## TASK STATEMENT:
Every line below from the one with "Image resolution: width=900" through the one with "Click the red X incorrect indicator" should be retyped exactly, both ends included; no other lines and no pictures.

## PROVIDED INFORMATION:
++++++++++++++++++++
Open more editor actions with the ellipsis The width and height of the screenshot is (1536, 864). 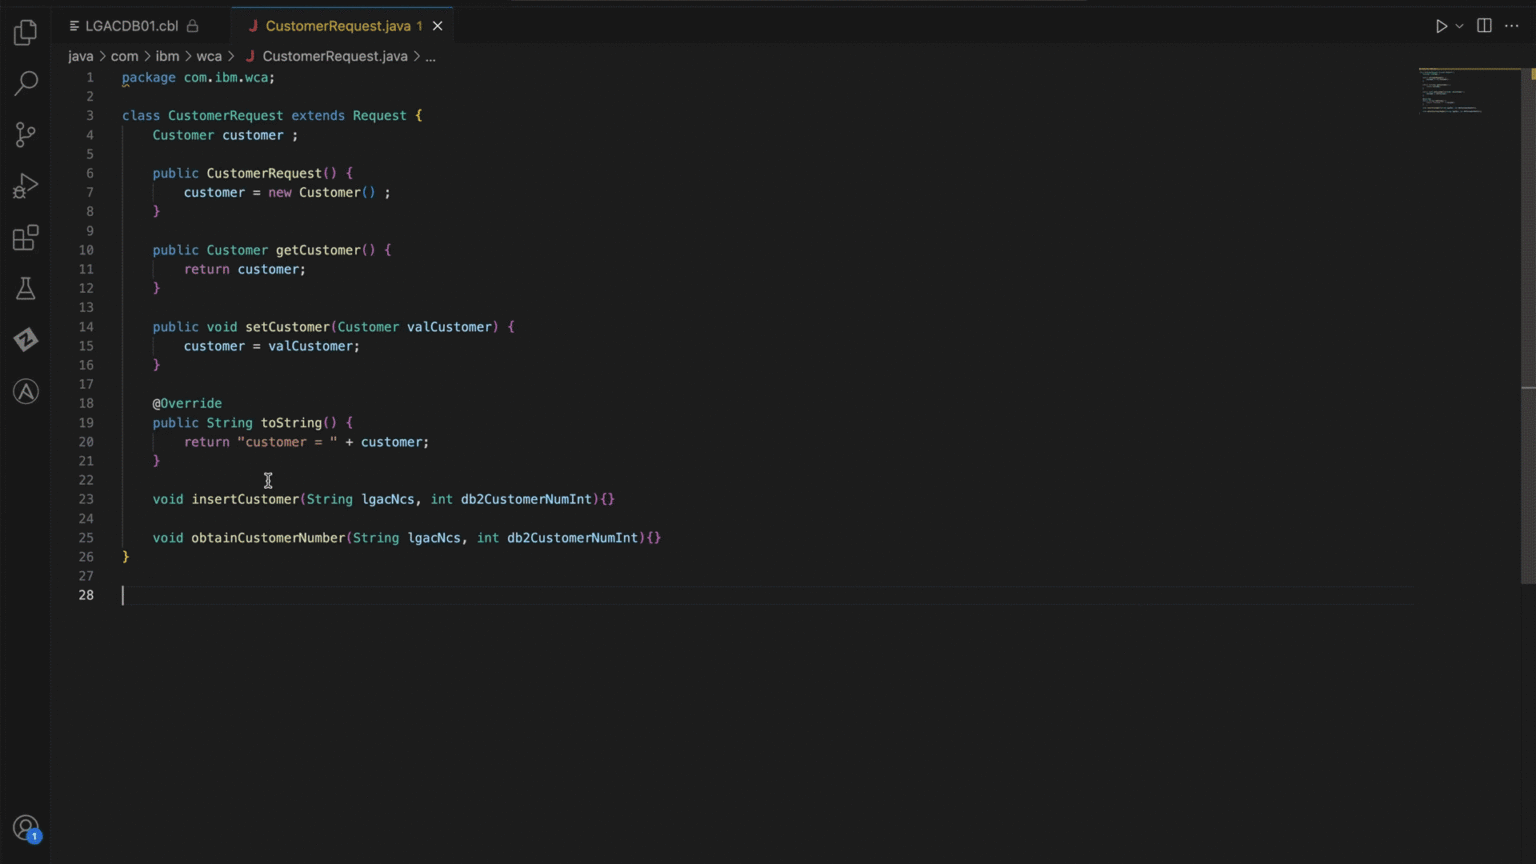coord(1512,26)
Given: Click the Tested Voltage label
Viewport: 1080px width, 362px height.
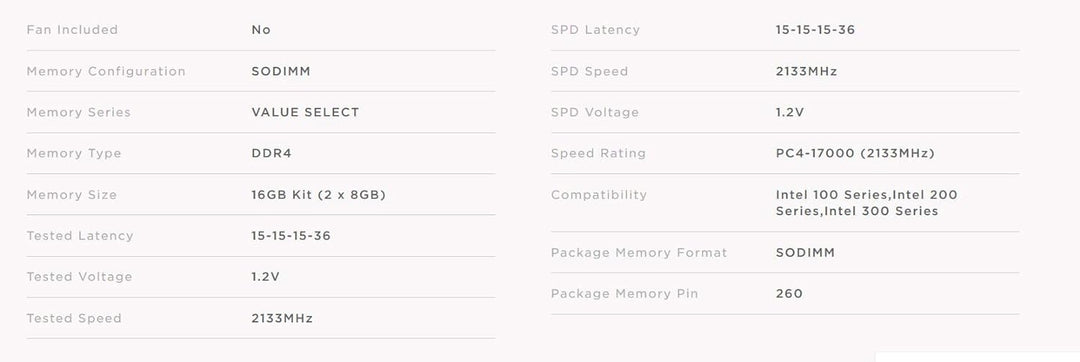Looking at the screenshot, I should coord(79,277).
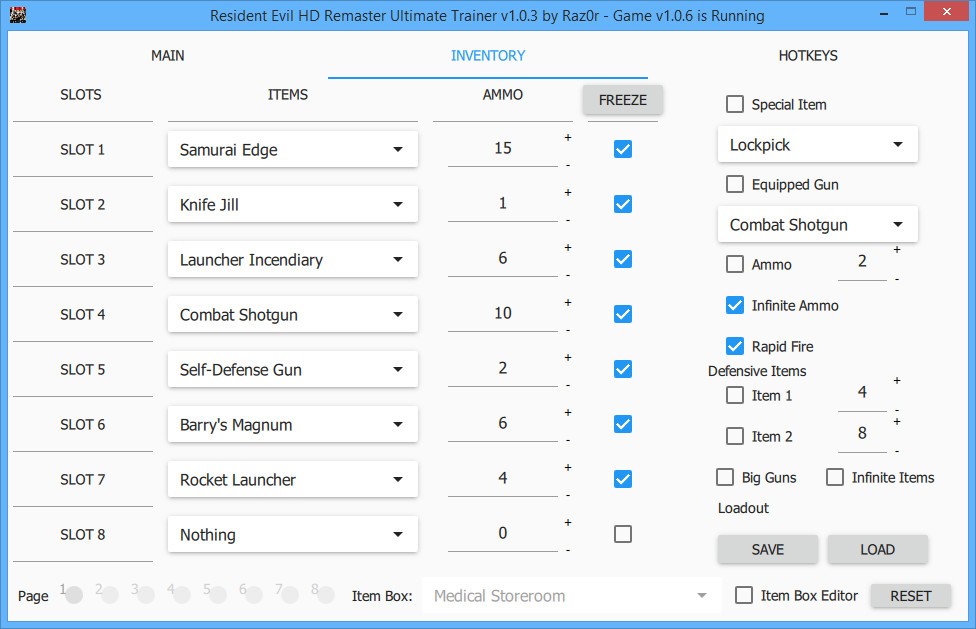Click the RESET button

(910, 595)
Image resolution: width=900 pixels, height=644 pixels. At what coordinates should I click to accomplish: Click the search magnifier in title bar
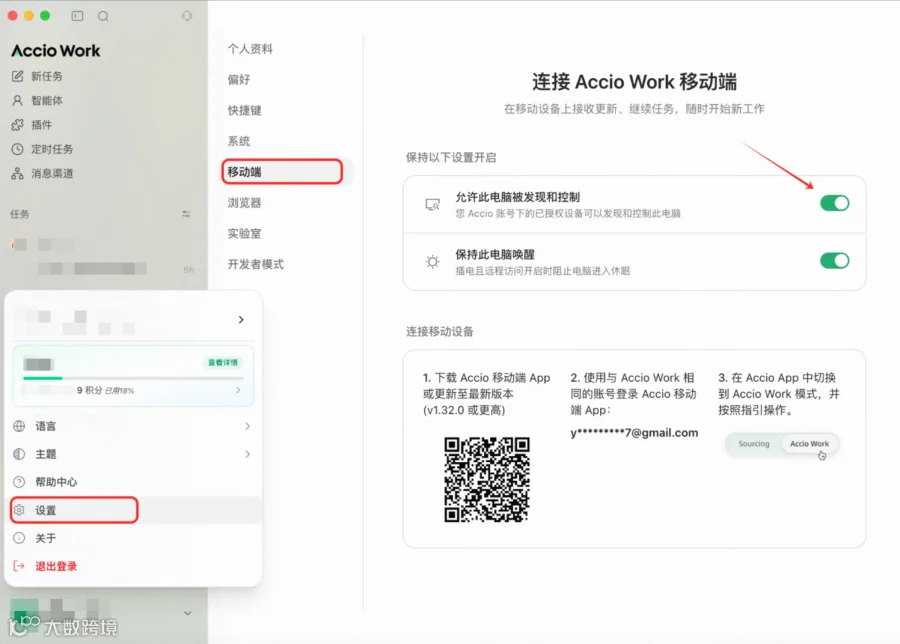103,16
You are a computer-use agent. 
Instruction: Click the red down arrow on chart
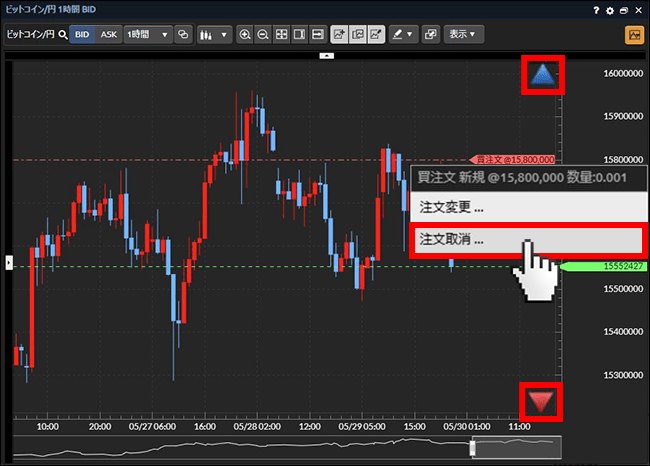542,401

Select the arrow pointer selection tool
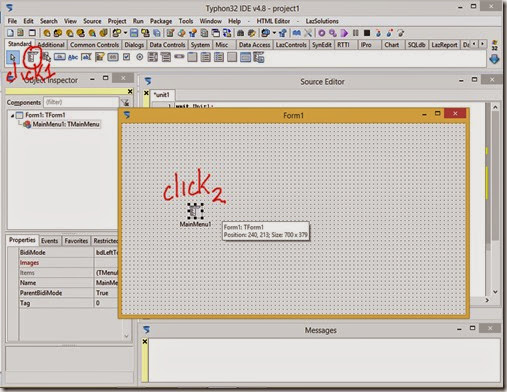pyautogui.click(x=13, y=57)
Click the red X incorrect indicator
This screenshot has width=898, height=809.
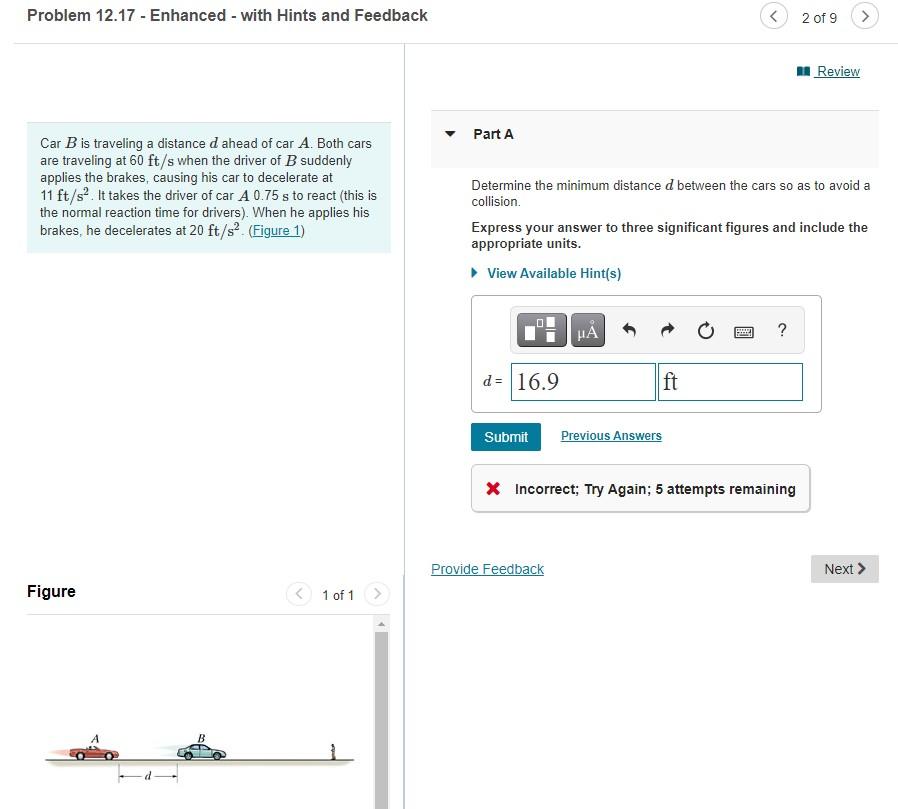pos(490,488)
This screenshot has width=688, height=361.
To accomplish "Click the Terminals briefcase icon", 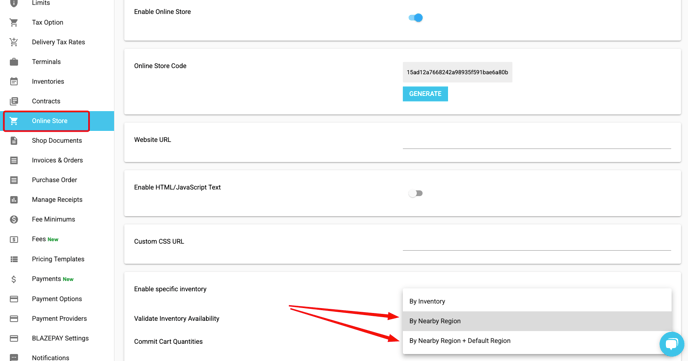I will click(x=14, y=62).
++++++++++++++++++++
## TASK SOLUTION:
Image resolution: width=900 pixels, height=644 pixels. At what coordinates should I click to accomplish: Click the search magnifier in title bar
103,16
You are a computer-use agent. 
Instruction: Click the red down arrow on chart
542,401

Select the arrow pointer selection tool
pyautogui.click(x=13, y=57)
Click the red X incorrect indicator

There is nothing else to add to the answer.